# Your objective
Arrange the lines of the entries below as a Markdown table with the columns Row and Line, starting at the line that contains "1705x632 pixels. How" and ending at the line that contains "Screen dimensions: 1136x598 click(1001, 59)". Skip any blank lines, and leave the pictures out of the answer.

==== Information shown ====

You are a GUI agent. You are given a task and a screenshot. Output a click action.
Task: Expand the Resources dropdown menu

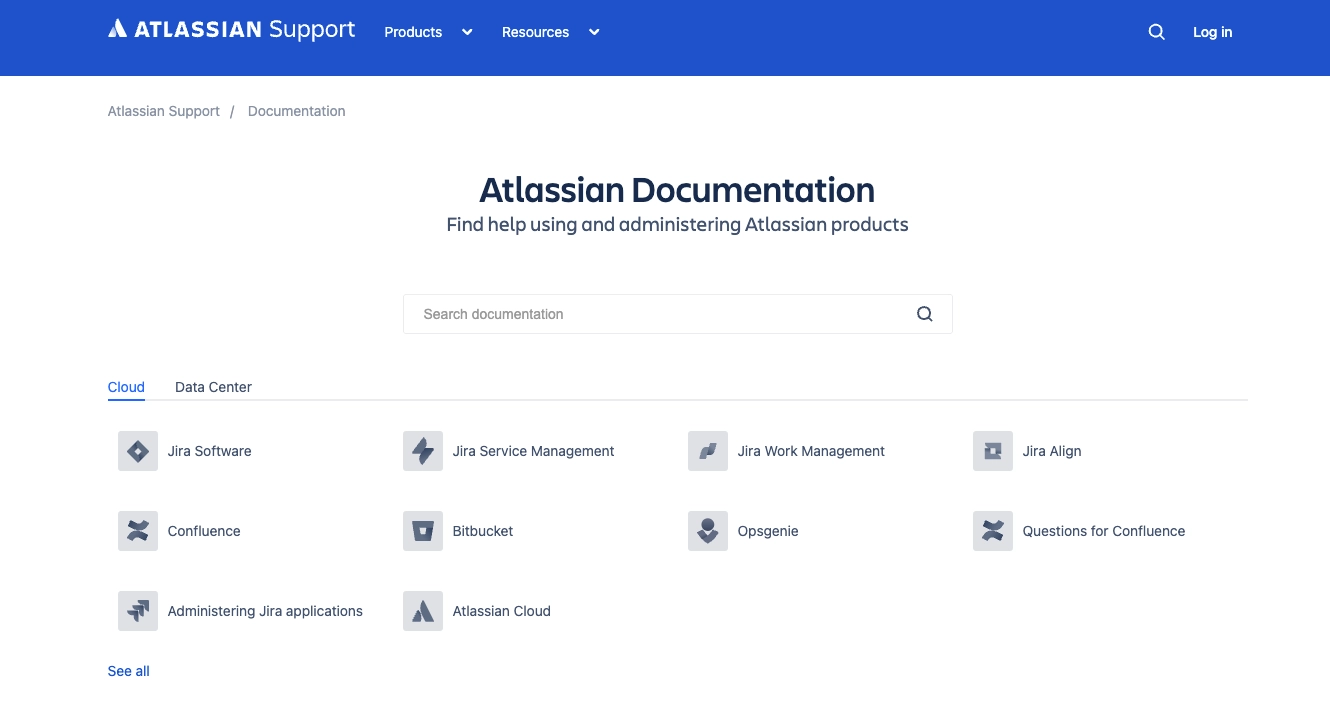(550, 32)
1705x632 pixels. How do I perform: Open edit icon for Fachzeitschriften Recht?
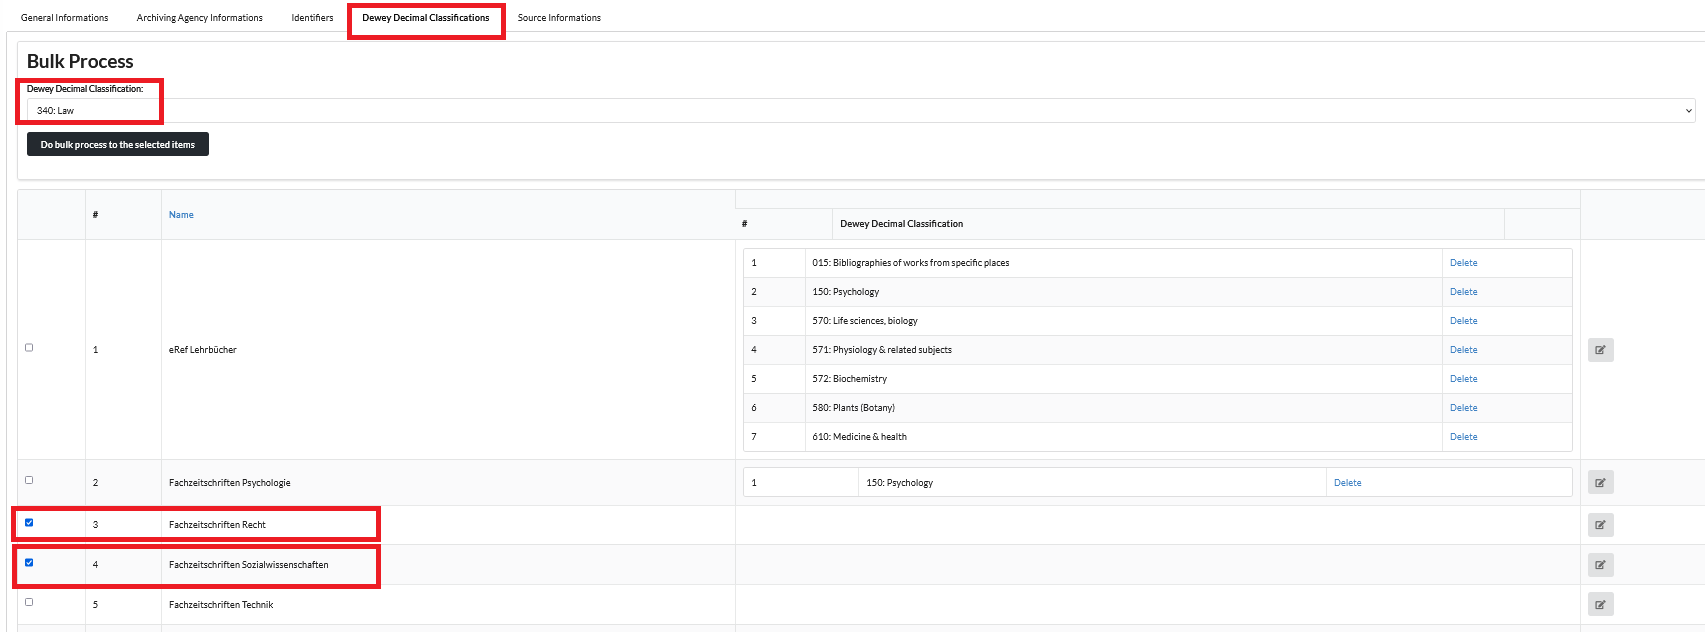pyautogui.click(x=1600, y=525)
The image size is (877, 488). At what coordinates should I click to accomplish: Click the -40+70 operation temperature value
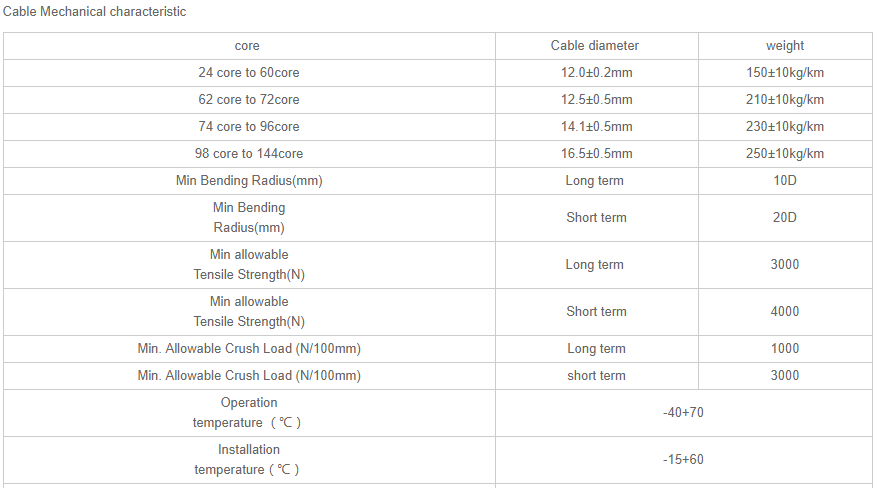684,413
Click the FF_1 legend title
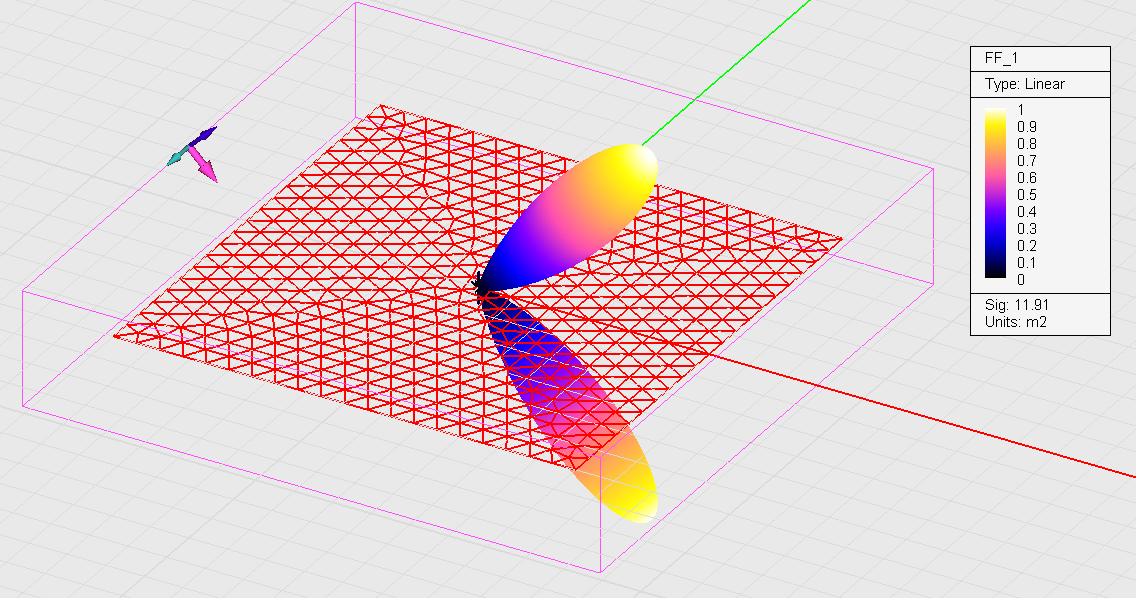Screen dimensions: 1136x598 click(1001, 59)
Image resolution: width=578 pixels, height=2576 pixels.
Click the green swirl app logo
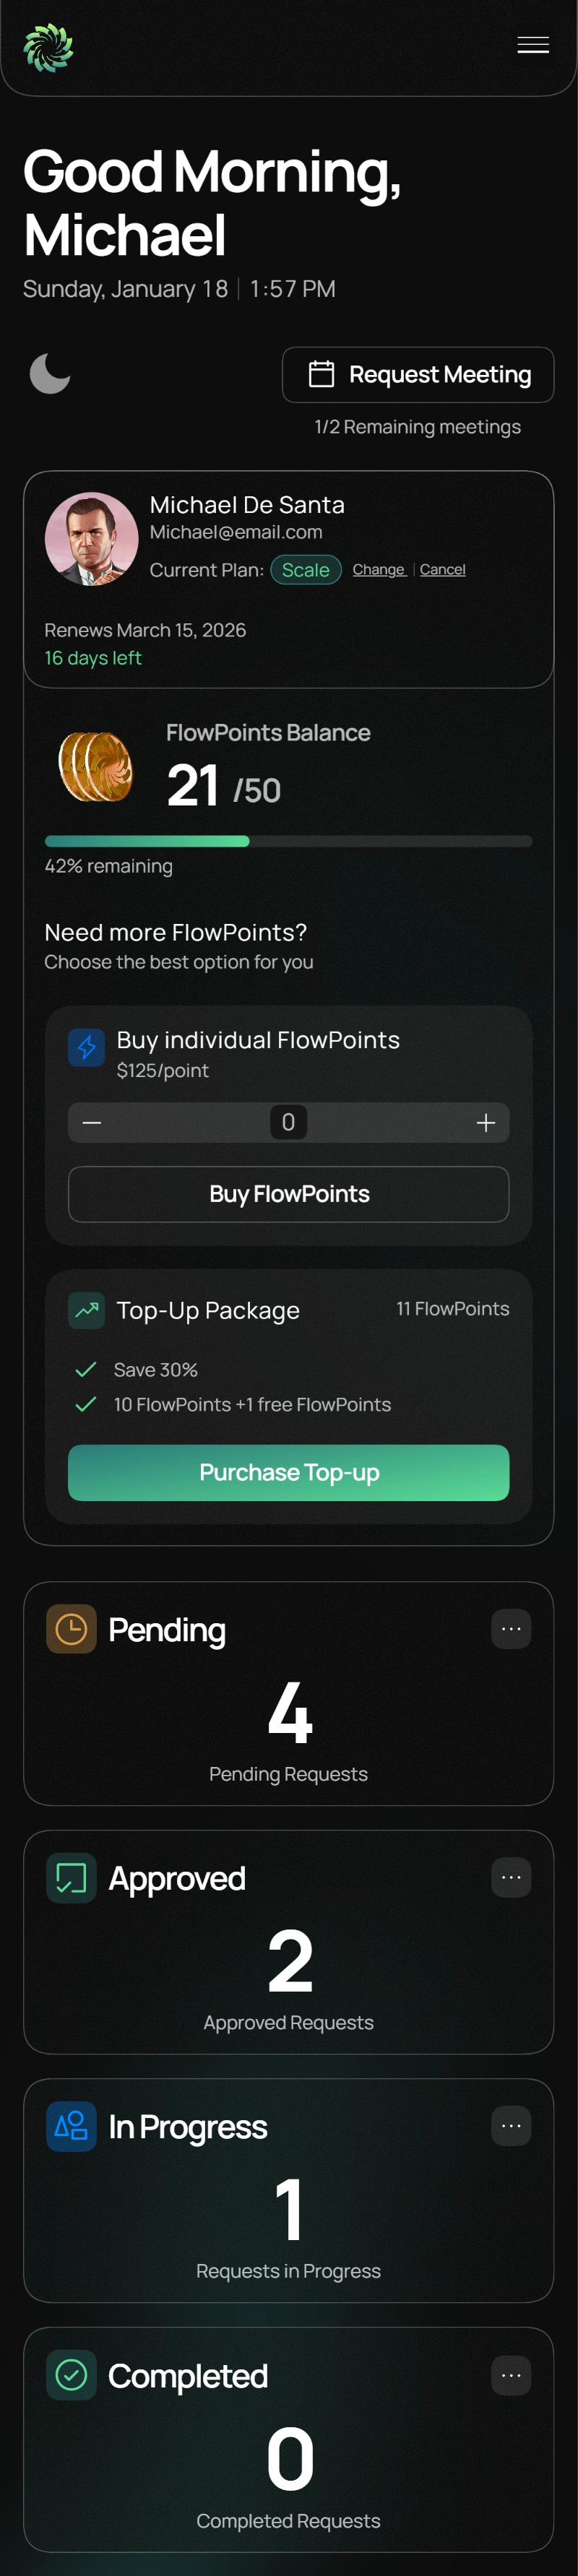click(48, 47)
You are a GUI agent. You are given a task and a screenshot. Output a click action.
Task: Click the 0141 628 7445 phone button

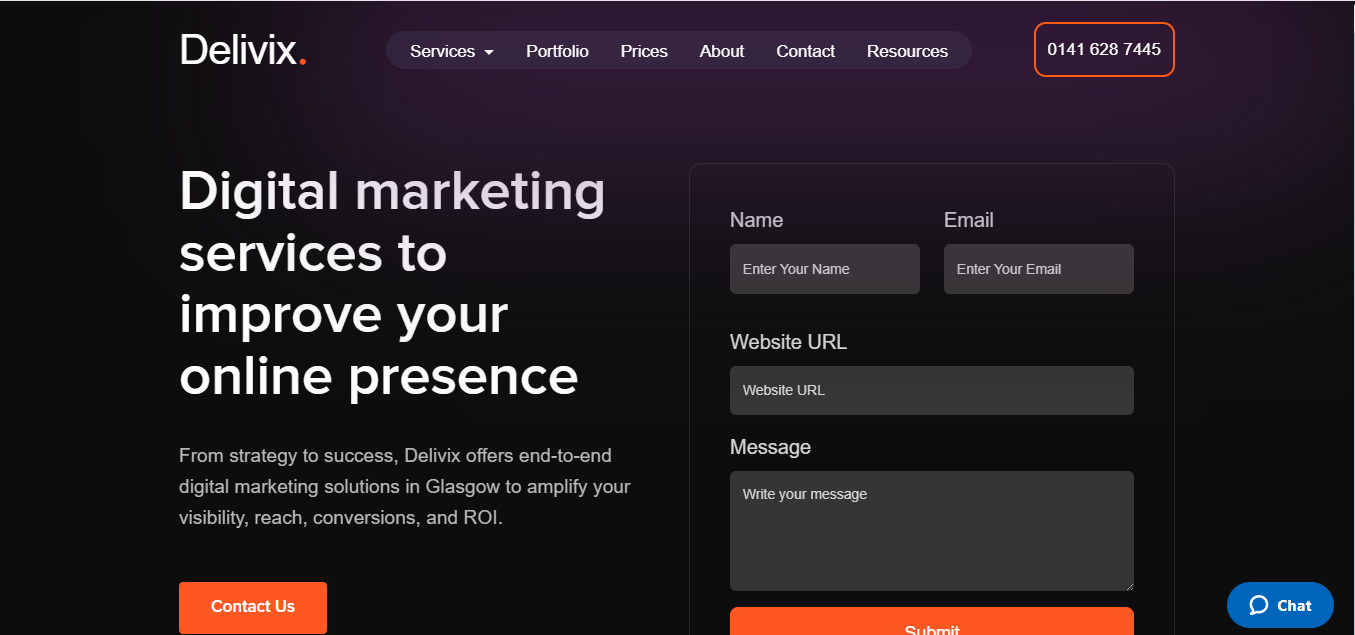[1104, 49]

====

# Output for this exercise
| Row | Line |
|---|---|
| 1 | 1705x632 pixels. How do I perform: Open edit icon for Fachzeitschriften Recht? |
| 2 | pyautogui.click(x=1600, y=525) |
| 3 | The image size is (877, 488). At what coordinates should I click to accomplish: Click the -40+70 operation temperature value |
| 4 | 684,413 |
| 5 | Click the FF_1 legend title |
| 6 | Screen dimensions: 1136x598 click(1001, 59) |